Философия экзистенциализма ХХ века, с точки зрения Тиллиха, — это средство выражения тревоги пустоты и бессмысленности и попытка принять эту тревогу в мужестве быть собой. В отличие от предшествующих форм индивидуализма (рационалистического, романтического, натуралистического) экзистенциализм прошел через тотальный крах смысла. Человек не знает, где выход, но старается спасти в себе человека, изображая ситуацию как “безвыходную”. Такое состояние Тиллих описывает как отчаяние. “Отчаяние, — пишет он, — это предельная или пограничная ситуация. Человек не способен продвинуться по ту сторону отчаяния. На природу отчаяния указывает внутренняя форма этого слова: от-чаяние — это отсутствие надежды”.[139] Одну из самых глубоких своих пьес Сартр назвал “Нет выхода”. По Тиллиху, это и есть “формула отчаяния”. Но выход как раз в том, что человек может сказать: “Нет выхода”, принимая на себя ситуацию отсутствия смысла. Приятие отчаяния, полагает Тиллих, само по себе есть вера, и оно граничит с мужеством быть. В такой ситуации смысл жизни сводится к отчаянию по поводу смысла жизни. Но подобное отчаяние, до тех пор пока оно есть акт жизни, положительно в своем отрицании. Вера, делающая возможным мужество отчаяния, есть приятие бытия даже в тисках небытия. Даже в состоянии отчаяния по поводу смысла бытие утверждает себя в нас. Акт приятия отсутствия смысла уже сам по себе — осмысленный акт. Это акт веры.

“В книге “Мужество быть”, — писал историк философии и социолог Маккензи Браун, — Тиллих для раскрытия своей философской концепции обращается к истории философии, литературы и искусства, к психологии, к политическим и социологическим идеям. Разработанная им философская категория “мужество быть” соединяет этическую проблематику с онтологической, охватывая их и открывая путь к новому философскому синтезу. Этот синтез позволяет автору дать оригинальное толкование важнейших явлений в истории западной цивилизации. Например, Тиллих рассматривает литературу, искусство и философию середины ХХ века именно как проявления мужества быть”.[140]

Итак, мужество превозмогает отчаяние, принимая тревогу на себя. Но каким же образом, спрашивает Тиллих, возможно великое мужество, приемлющее бренность, “бездомность”, случайность, вину, безосновность, бессмысленность?... Чтобы воспринять в опыте конечность собственного бытия, человек должен взглянуть на себя с точки зрения потенциальной бесконечности, то есть так или иначе статьь вне своего конечного бытия. Человек конечен, и в то же время ему присуще стремление трансцендировать конечность собственного бытия. Тот факт, что человек никогда не удовлетворен какой-либо стадией своего конечного развития (хотя он не всегда это осознает); тот факт, что его не может удержать ничто конечное, хотя конечность — его судьба; — все это указывает на принадлежность человека тому, что превосходит небытие — Основанию Бытия, или Самому-Бытию.

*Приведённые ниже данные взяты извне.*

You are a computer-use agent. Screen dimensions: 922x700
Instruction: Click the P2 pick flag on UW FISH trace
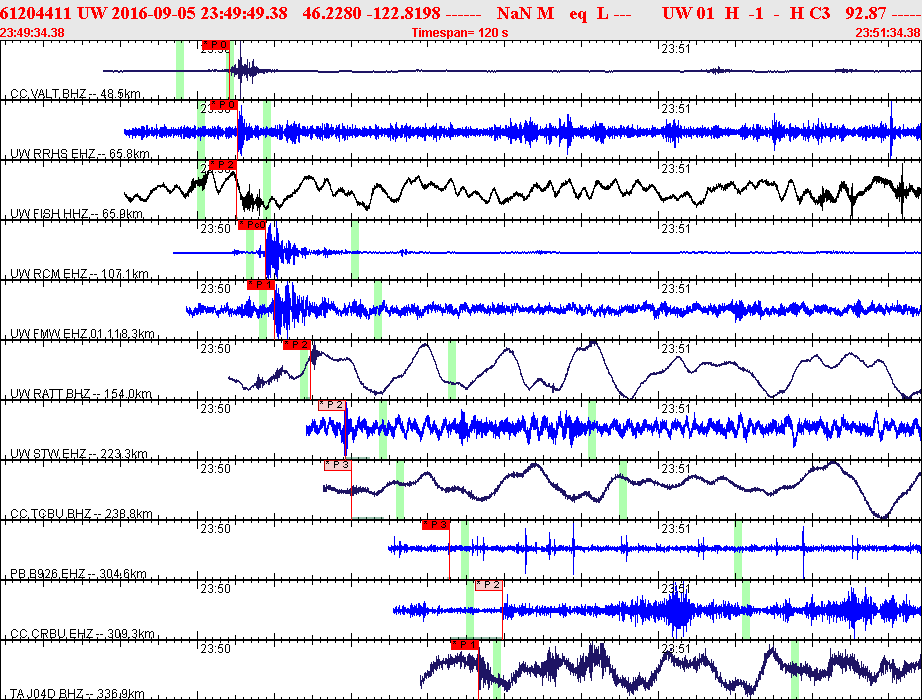(x=223, y=165)
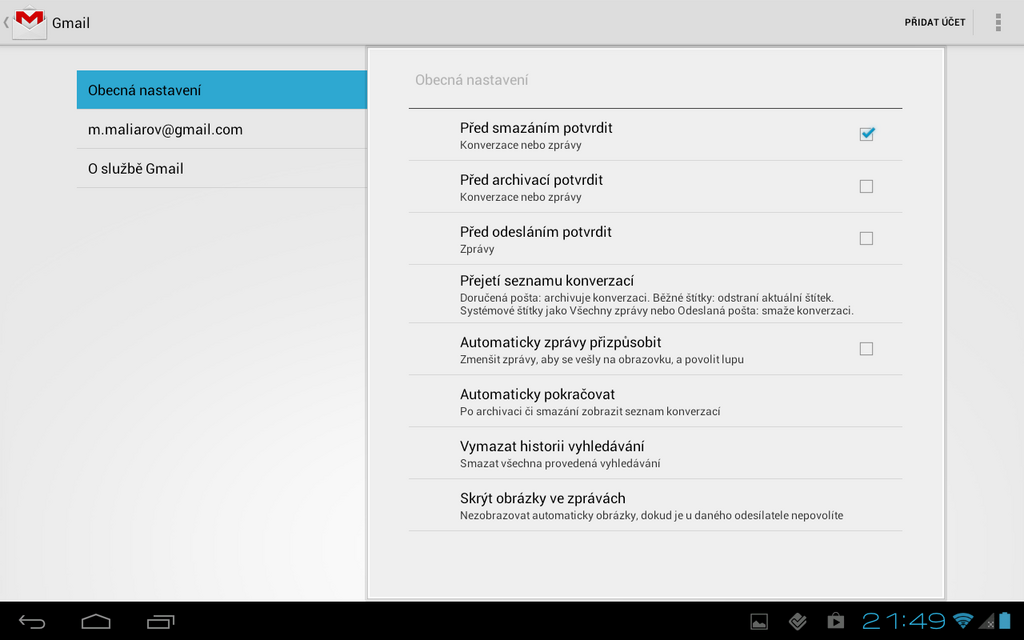Open the recent apps switcher
The image size is (1024, 640).
(160, 622)
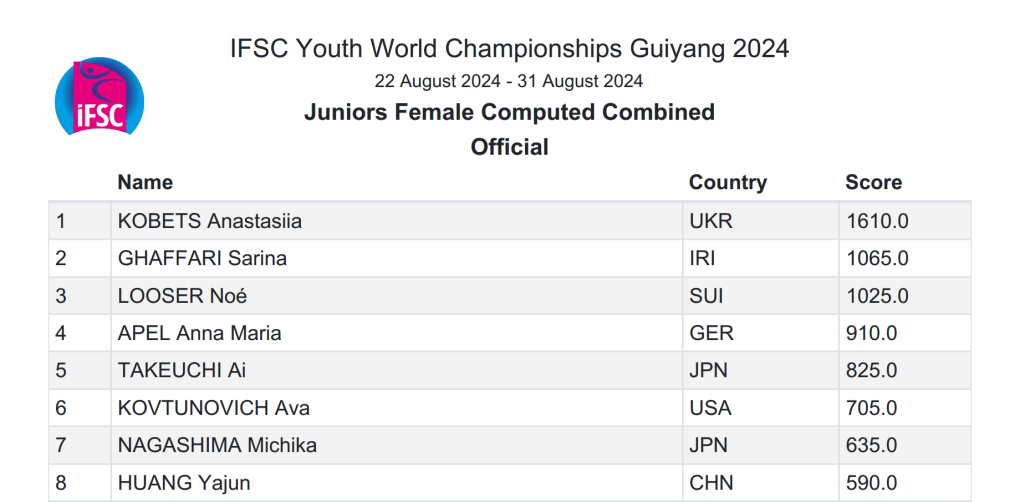The image size is (1020, 502).
Task: Select the Score column header
Action: 874,182
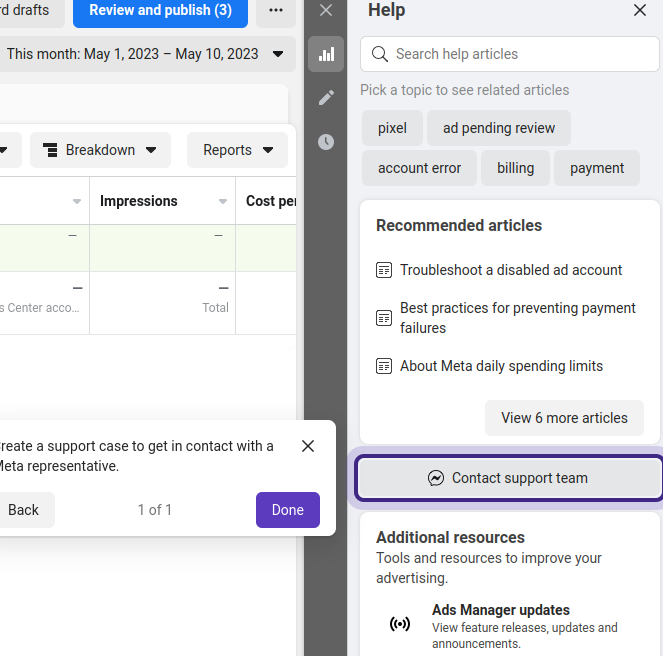Image resolution: width=663 pixels, height=656 pixels.
Task: Dismiss the support case tooltip
Action: (x=308, y=446)
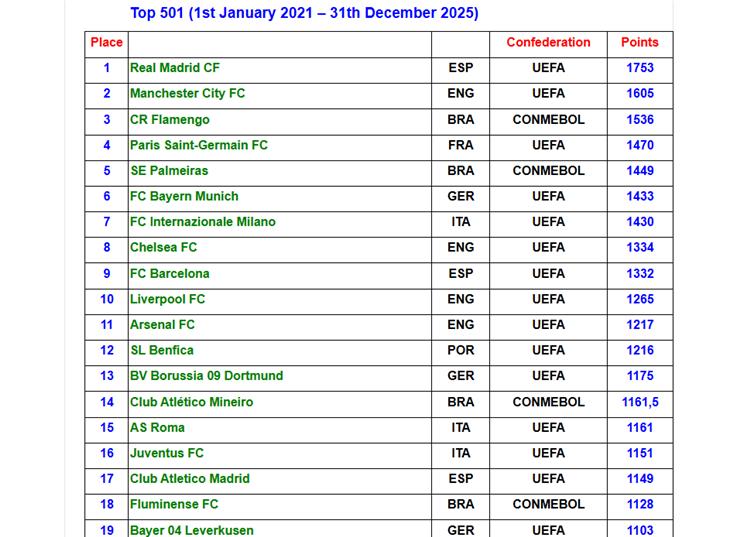Image resolution: width=750 pixels, height=537 pixels.
Task: Click the Place column header
Action: [x=107, y=43]
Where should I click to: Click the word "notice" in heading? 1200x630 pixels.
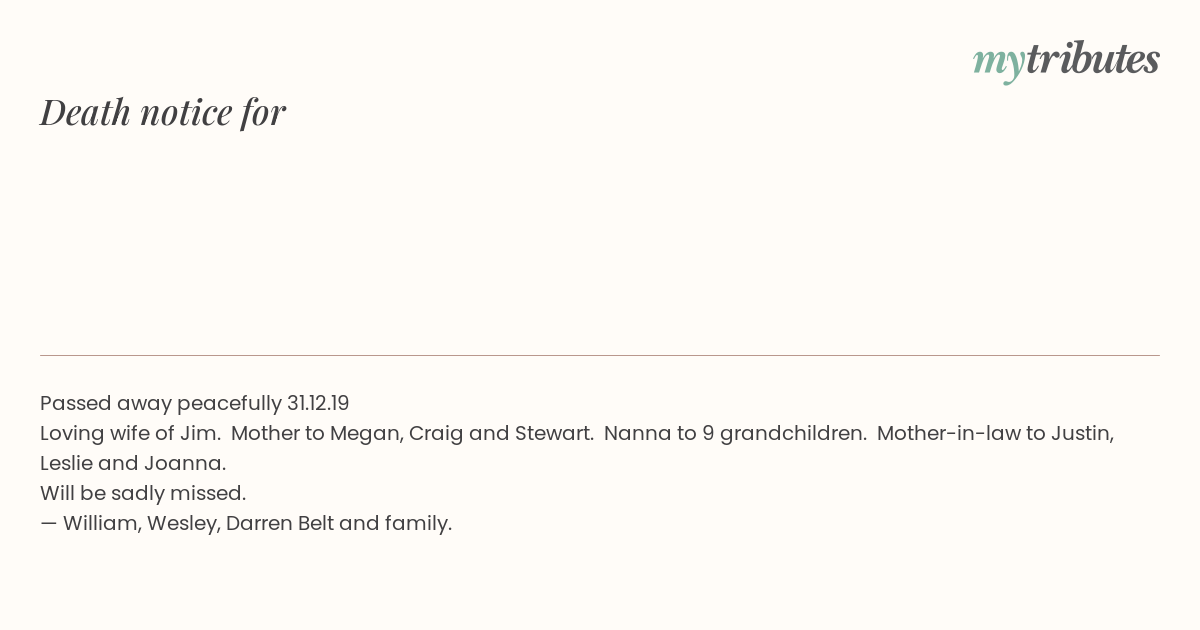pos(186,112)
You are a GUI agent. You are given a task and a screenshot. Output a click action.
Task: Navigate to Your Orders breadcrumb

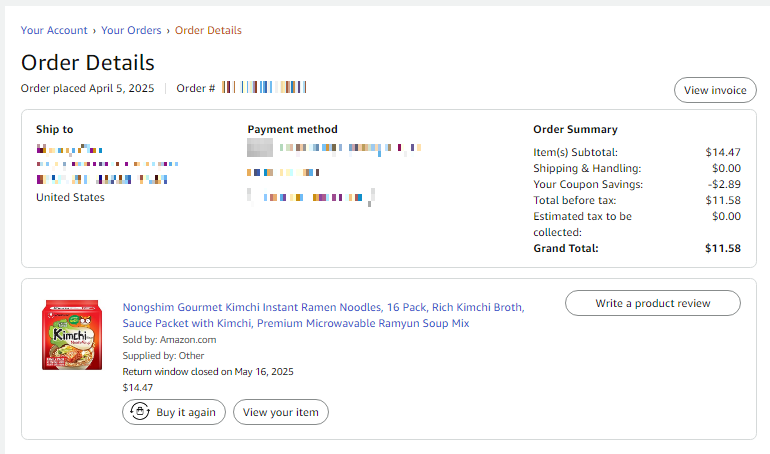point(133,30)
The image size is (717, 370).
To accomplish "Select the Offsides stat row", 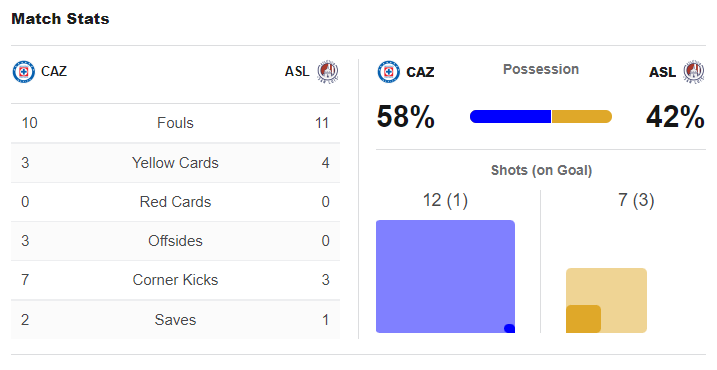I will [x=176, y=241].

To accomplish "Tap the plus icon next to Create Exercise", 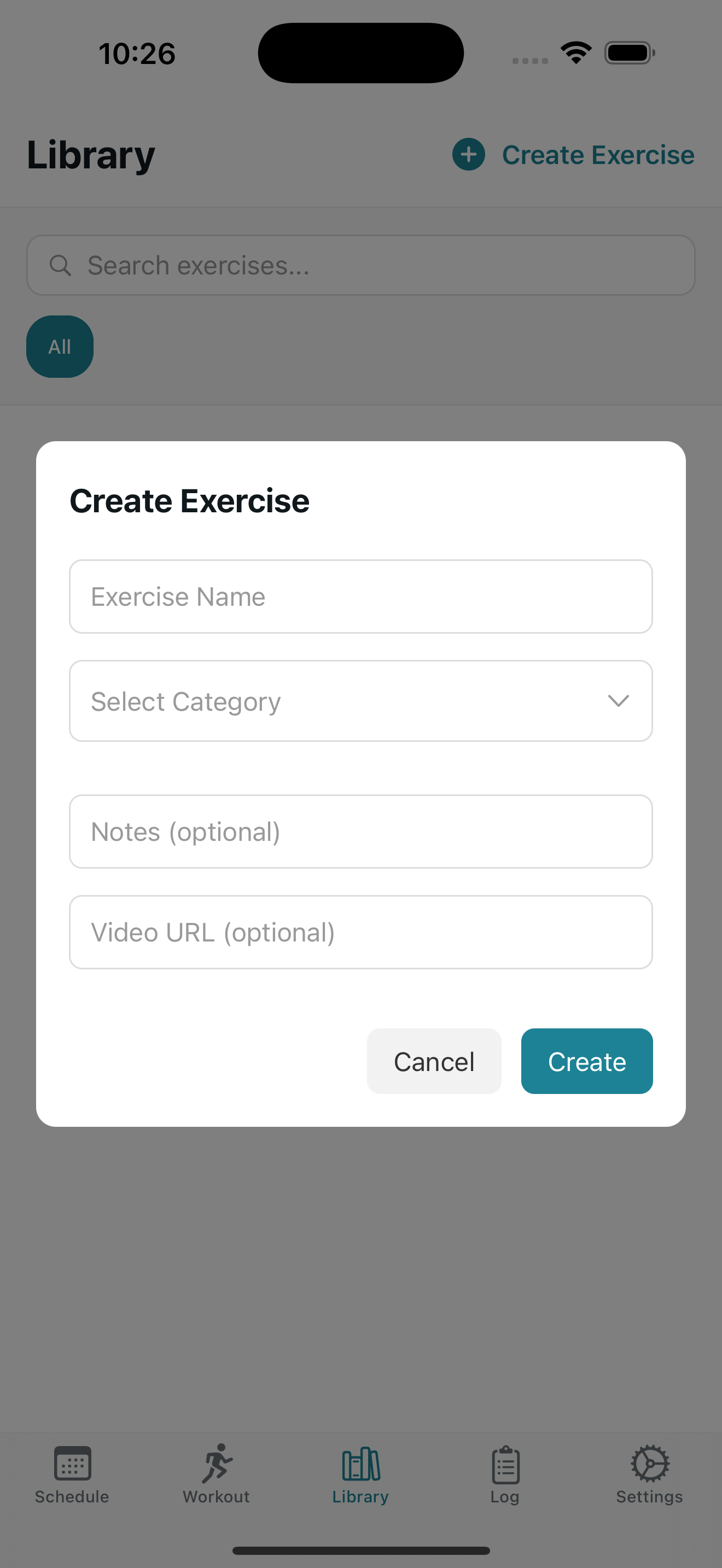I will coord(468,154).
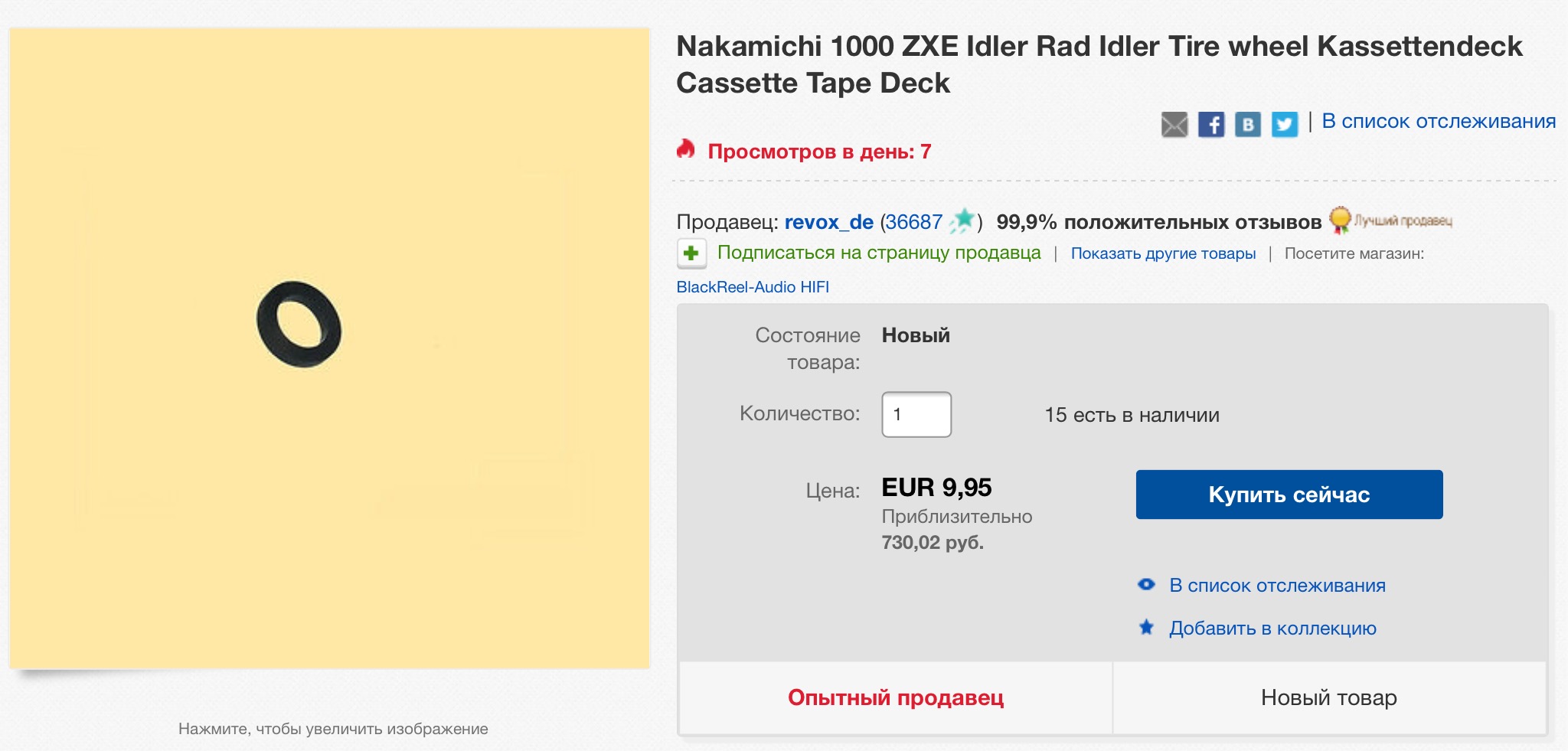Click the blue star collection icon
This screenshot has height=751, width=1568.
click(1146, 628)
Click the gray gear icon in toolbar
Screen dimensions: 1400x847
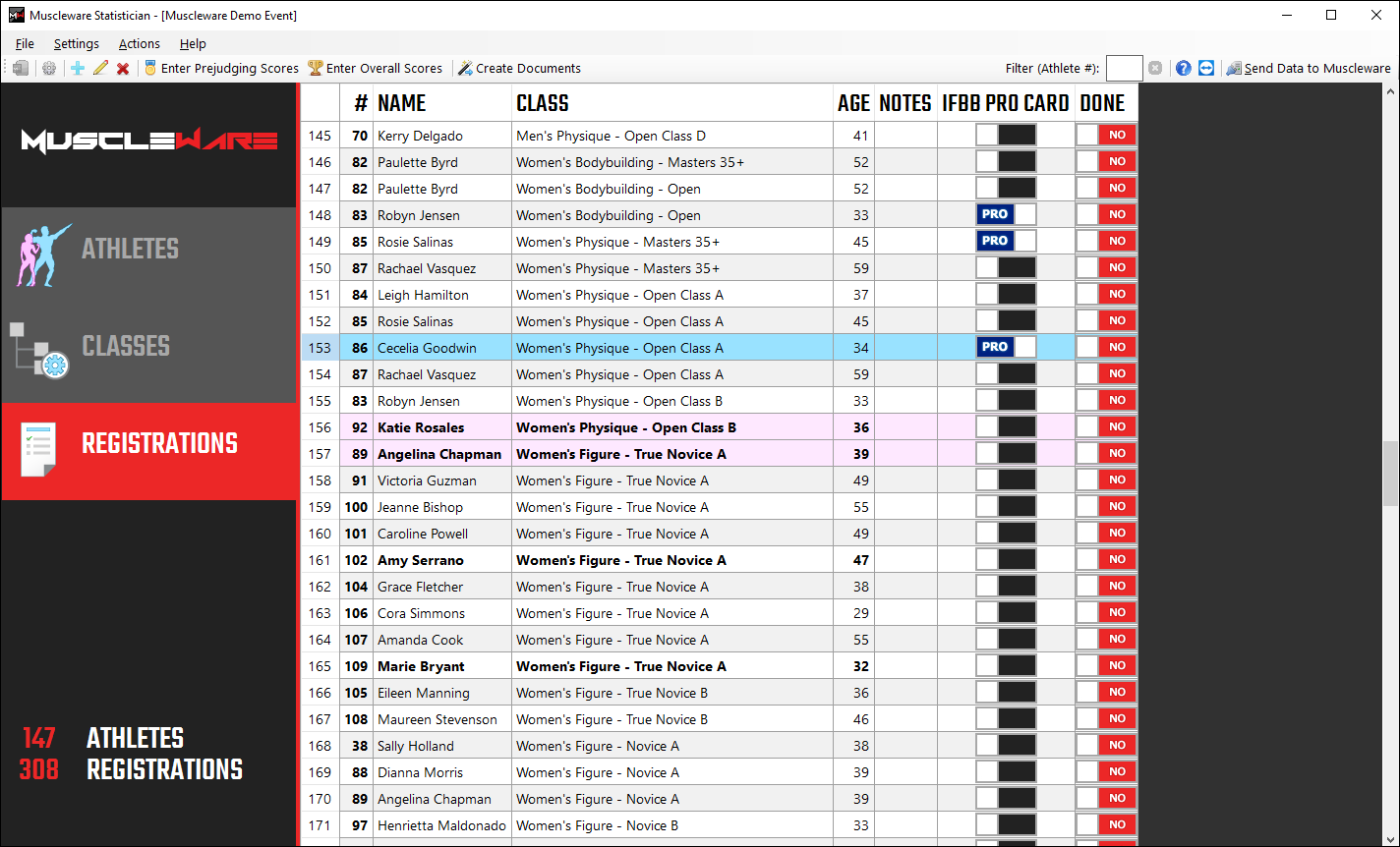coord(48,68)
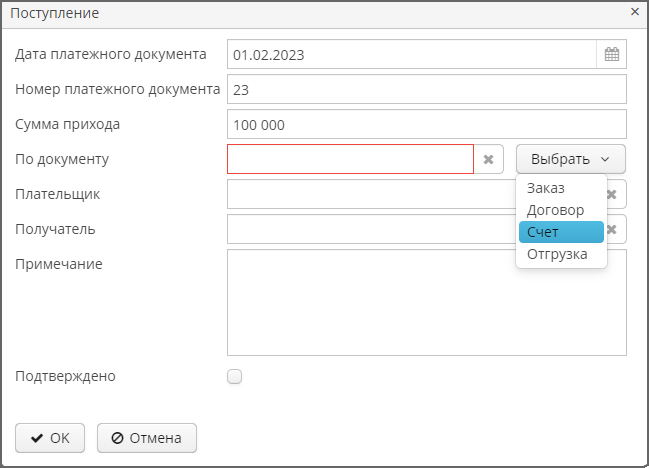Close the Поступление dialog window
The image size is (649, 468).
click(635, 12)
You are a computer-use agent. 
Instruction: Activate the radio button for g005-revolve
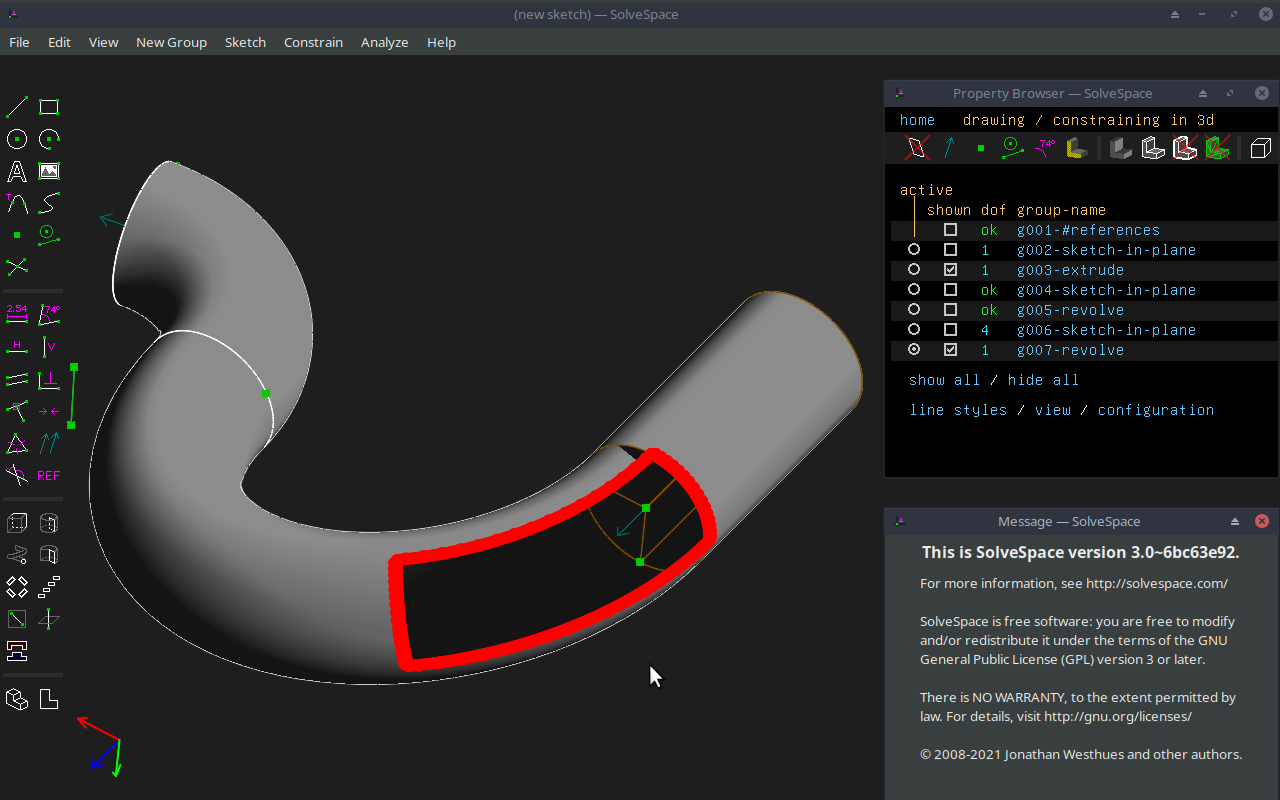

“Вопрос о Боге, — говорит Тиллих, — это тот вопрос, к которому ведет весь онтологический анализ. Бог есть ответ на вопрос, имплицитно заключенный в наличном бытии человека; этим именем названо то, что заботит нас предельно[141], то, что определяет наше бытие и небытие”.[142] Бытие Бога есть именно Само-Бытие, Бытие-Само-По-Себе. Его нельзя понимать в качестве существования какого-либо сущего наряду с другими или над другими. Поэтому сам вопрос: “Есть ли Бог?”, как уже говорилось, бессмыслен. Всё конечное соучаствует в Самом-Бытии и в его бесконечности. В противном случае оно было бы или поглощено небытием, или никогда не “выбралось” бы из небытия. А сущность человека, по Тиллиху, в том, что он стремится выйти за пределы собственной ограниченности и конечности и соучаствовать в этой Божественной Бесконечности. Этот прорыв ввысь и одновременно в глубину бытия является разрешением дуализма сущности и существования, который неразрешим в горизонтальной плоскости. “Только те, — пишет Тиллих, — кто пережил шок от сознания своей бренности, испытал тревогу от сознания своей конечности и ощутил угрозу небытия, — только они и могут понять, что значит Бог.”[143] Божественное самоутверждение — это сила, которая делает возможным самоутверждение конечного существа, его мужество быть. Мужество становится возможным лишь потому, что Самому-Бытию присуще самоутверждение вопреки небытию.